Timeliness. Though Dr. Watkins had hinted at the timeliness of the Dutch, it was not until our class was in the Netherlands and in the environment that made us understand the gravity of what she meant. Whether our class was in Rotterdam, Delft, Utrecht, or The Hague, the timeliness was so imbedded in the system and culture that it was seen and felt everywhere. For example, all the train departure times were extremely accurate and anyone who was exactly on time or late either struggled to make it on the train on time or missed it, respectively. Additionally, the reliability of timeliness was paramount as well. Thus, even as a major point of information in each conversation that we had, the Dutch assured that timeliness was implemented in the design of the nearly all transportation solutions. For example, one of the main metrics that is used to determine the successfulness of the initiatives that they try to implement are related to assuring that people are given multiple modes of transportation to meet the needs of such a compact nation. Therefore, transportation options such as trains, trams, and buses are much more efficient in the Netherlands and is truly driven by this fact as well as the collective good.
Collective Good. During much of the conversations with professionals and academics, it was evident that the Dutch had a more cohesive idea that collective good was not only important but necessary for the advancement of the society. In a variety of ways, their more socialist ideology attributes to this idea substantially. For example, whether it was when the people collectively protested against cars due to extremely high childhood death rates or the government understanding that it would need to use resources to truly ensure that the flooding disaster of 1953 never happened again, much of the design of the infrastructure is a direct result of action by the public to ensure that the public collective good is upheld whether it would originally be sacrificial on a more individual level. Therefore, this ideology is truly the basis of their bicycling infrastructure. The collective good that a robust bike infrastructure ensures--even if it means to take away some of the dominance of the cars--is worth the benefit. For example, much of the infrastructure is based on the separation of speeds rather than extremely focused on separation of modes as paramount; thus, there is always a location for bikes in the system and always a safe route in which these bikes can travel. Additionally, the collective good that aided the design of the road has in itself influenced the culture as well. With many of the roads, the cars truly respect the vulnerability of the bikes and pedestrians and understand that it is necessary to properly yield to them in nearly all situations.

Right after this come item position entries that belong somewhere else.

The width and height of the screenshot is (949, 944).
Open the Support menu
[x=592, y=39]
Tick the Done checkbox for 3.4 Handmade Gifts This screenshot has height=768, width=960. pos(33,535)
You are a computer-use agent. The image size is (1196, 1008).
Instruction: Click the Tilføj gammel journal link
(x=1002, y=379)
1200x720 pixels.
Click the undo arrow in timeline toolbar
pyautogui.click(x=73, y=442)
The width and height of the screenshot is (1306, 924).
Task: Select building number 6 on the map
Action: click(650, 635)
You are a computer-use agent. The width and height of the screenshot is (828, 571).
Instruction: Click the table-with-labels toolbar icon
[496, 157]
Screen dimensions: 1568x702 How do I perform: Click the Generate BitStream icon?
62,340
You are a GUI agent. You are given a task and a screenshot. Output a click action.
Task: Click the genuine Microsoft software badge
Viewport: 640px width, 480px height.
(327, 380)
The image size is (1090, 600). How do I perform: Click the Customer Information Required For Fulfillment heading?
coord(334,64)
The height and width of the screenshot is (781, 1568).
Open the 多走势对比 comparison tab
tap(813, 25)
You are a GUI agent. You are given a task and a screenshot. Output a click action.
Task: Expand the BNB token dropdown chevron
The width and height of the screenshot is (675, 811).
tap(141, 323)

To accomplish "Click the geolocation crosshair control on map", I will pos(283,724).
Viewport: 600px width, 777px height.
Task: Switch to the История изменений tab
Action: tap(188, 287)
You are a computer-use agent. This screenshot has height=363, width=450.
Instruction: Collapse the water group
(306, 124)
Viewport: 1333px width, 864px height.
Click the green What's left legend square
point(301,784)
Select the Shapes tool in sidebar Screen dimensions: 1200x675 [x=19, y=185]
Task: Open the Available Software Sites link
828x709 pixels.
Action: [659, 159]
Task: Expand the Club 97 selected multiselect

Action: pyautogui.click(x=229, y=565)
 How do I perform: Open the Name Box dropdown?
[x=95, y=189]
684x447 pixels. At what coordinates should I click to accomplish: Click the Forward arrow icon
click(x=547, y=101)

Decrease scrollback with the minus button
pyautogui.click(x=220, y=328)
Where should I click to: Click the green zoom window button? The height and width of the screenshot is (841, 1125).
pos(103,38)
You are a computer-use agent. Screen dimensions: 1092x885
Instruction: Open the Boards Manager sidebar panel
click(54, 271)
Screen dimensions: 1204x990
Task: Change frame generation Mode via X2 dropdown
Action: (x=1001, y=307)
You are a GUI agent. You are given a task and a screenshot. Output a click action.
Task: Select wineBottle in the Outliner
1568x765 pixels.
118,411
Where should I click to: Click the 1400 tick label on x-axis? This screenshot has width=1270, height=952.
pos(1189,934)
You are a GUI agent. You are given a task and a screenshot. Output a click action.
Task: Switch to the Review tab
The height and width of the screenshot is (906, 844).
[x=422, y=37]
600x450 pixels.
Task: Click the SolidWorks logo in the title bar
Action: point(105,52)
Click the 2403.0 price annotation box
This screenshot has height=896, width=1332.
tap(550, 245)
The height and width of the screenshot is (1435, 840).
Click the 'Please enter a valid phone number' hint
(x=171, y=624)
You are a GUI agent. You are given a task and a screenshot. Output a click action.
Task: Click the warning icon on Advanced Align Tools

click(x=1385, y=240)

Moreover, due to the fact that many more bikers can be serviced in the span of a green light green time than that of cars, the Dutch have implemented a system that makes cars yield to bikes in nearly every situation--especially at intersections and roundabouts.
Overall, the culture has influenced the design of the system but has the design of the system influenced the culture? After only a week in the Netherlands, it was evident that the answer to this question is a resounding yes. Though the increase in bikes was directly in response to protests and sustainability originally, it has influenced the health, longevity, and lifestyles of the Dutch in general. People are not only less likely to use cars for their short trips but they are also proud of the fact that they do. In the United States, the fact that you can get your driver’s license at 16 years old is an extremely big milestone and declares that you are closer to adulthood. Conversely, in the Netherlands, at the age of 12, it is an extremely important cultural milestone to get your certificate that you can ride your bike alone. Though the certificate is very symbolic, these types of programs ensures sustainability of the bike system for the future while also contributing to the pride of bike culture.
Throughout this examination of culture and infrastructure, I tackled how the bikes and the culture have mutually influence one another and promote a more holistic approach to transportation.